Vivimos un tiempo nuevo, una era digital en donde muchos parámetros y formas de conducta han cambiado radicalmente, en donde cosas como la fama, la opinión, la información y la moda han adquirido dimensiones muchas veces ilimitadas. También las convicciones, sean reales o supuestas, provengan de la profundidad o del snob, han cambiado sus formas de expresión. Hoy, una acción particular puede convertirse en un semillero incalculable para la exposición flamante de opiniones y la exhibición de posturas al respecto.
De acuerdo al caso, se enarbolan estas posturas como nuevos estandartes éticos y las tragedias ajenas se convierten en un curioso palmarés para la propia virtud. En Palestina, el feminismo mal encauzado, el maltrato de personas y mascotas, hasta una mujer exigiendo una pelota a un niño que la recibió por celebrar su cumpleaños, son algunos de los ejemplos recientes de esta nueva forma de compromiso etéreo y singular: el slacktivismo.
Este curioso constructo, anclado a la inercia del sofá, la potencialidad del teclado y el fervor justiciero, glorifica el acto de participación más anodino. No se trata de marchar bajo el sol, sino de teclear con indignación desde la penumbra de una habitación; una muestra de solidaridad que exige apenas la energía de un movimiento de pulgar. Es, en esencia, como intentar apagar un incendio enviando pensamientos de aliento: un gesto que reconforta al emisor, pero que deja las llamas intactas, crepitando con indiferencia ante la buena intención.
La dinámica de este activismo extra light es de una simplicidad pasmosa, pero sus implicaciones son profundas. Consiste en adherirse a cualquier causa noble, en esencia, pero a través de acciones digitales que demandan un esfuerzo mínimo: cambiar la foto de perfil por un lazo de colores, firmar una petición en línea que probablemente nadie leerá o compartir un video melodramático sobre una tragedia lejana. El resultado es una gratificante alucinación de virtud, una autopercepción de ser alguien comprometido y sensible.
Este fenómeno es el atajo para quienes prefieren la comodidad de la opinión a la complejidad de la acción. En lugar de un compromiso genuino que podría implicar acción real, se promueve un espejismo de participación. Esto no solo devalúa el verdadero activismo, el que requiere tiempo, energía y a veces riesgos, sino que también fomenta una cultura de la pasividad. Se pinta al individuo como un agente de cambio, cuando en realidad es un mero espectador que ocasionalmente aplaude desde la tribuna digital. Peor aún, esta práctica se ha convertido en una herramienta para que las grandes corporaciones y figuras públicas laven su imagen, promoviendo campañas de «concienciación» que no les exigen más que un eslogan pegajoso: “Me too”, “Black lives matters”, “Alto al genocidio de Palestina”, “Todos por la infancia abandonada”, todo fácil, cómodo y rápido.
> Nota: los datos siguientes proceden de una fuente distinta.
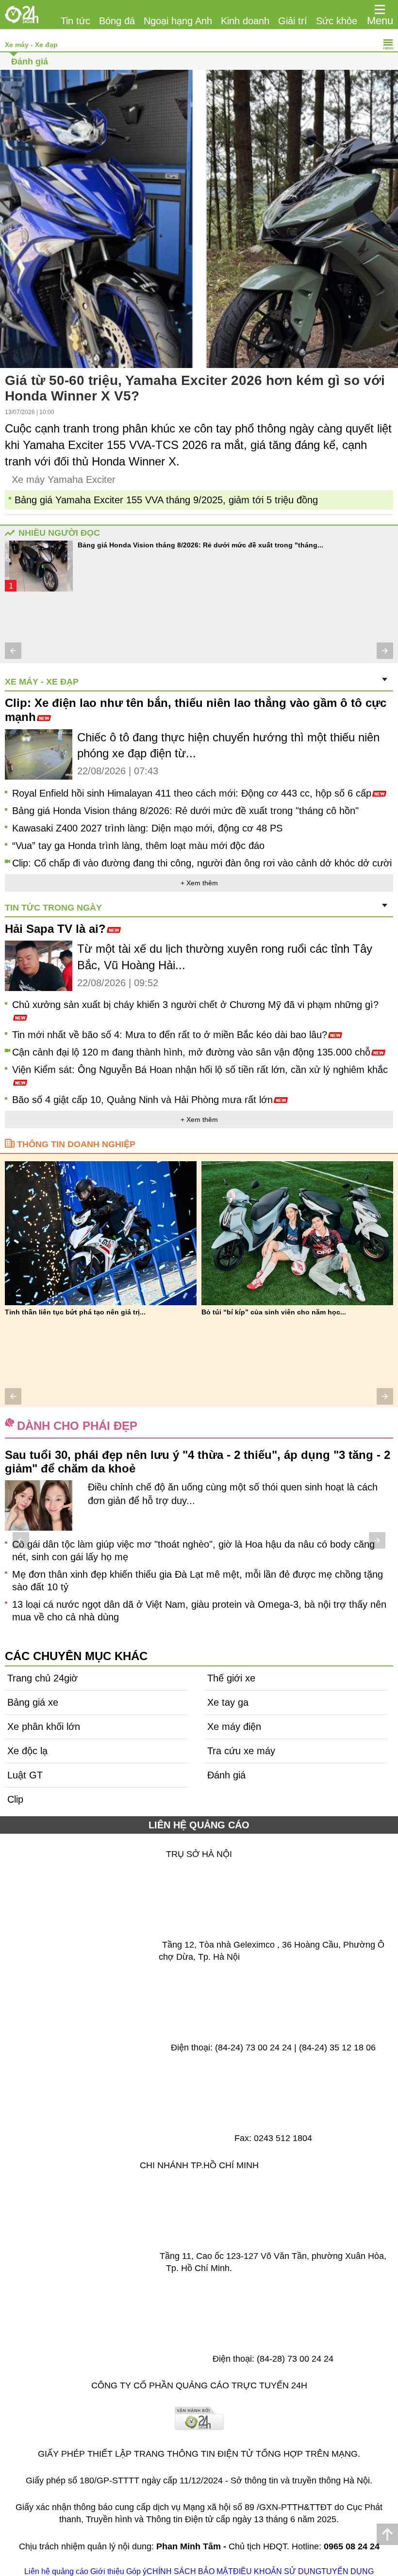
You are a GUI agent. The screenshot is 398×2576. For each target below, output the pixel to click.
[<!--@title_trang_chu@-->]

Al caer en la trampa de equiparar un «me gusta» con una acción transformadora, se convierte el debate público en un concurso de popularidad donde lo que domina no es el impacto real, sino la visibilidad de la indignación. En plataformas como Instagram o X, esta superficialidad es especialmente perniciosa. La inmediatez y el carácter efímero de las interacciones facilitan el adoptar una causa y abandonarla al día siguiente, dejando tras de sí solo un rastro de buenas intenciones.
¿La defensa contra esta autocomplacencia? Cuestionar la eficacia de nuestras acciones, preguntarnos qué viene después del clic y buscar formas de participación más sustanciales. Es un ejercicio de honestidad personal para enfrentar los problemas sociales como son, no como nos conviene que parezcan para sentirnos bien con nosotros mismos.
El slacktivismo es un síntoma inquietante de la crisis en el compromiso real, cívico, donde se prefiere la satisfacción instantánea de un gesto simbólico e inútil a la dedicación que exige el cambio verdadero. Es que así es más chévere la lucha, dándole “like”.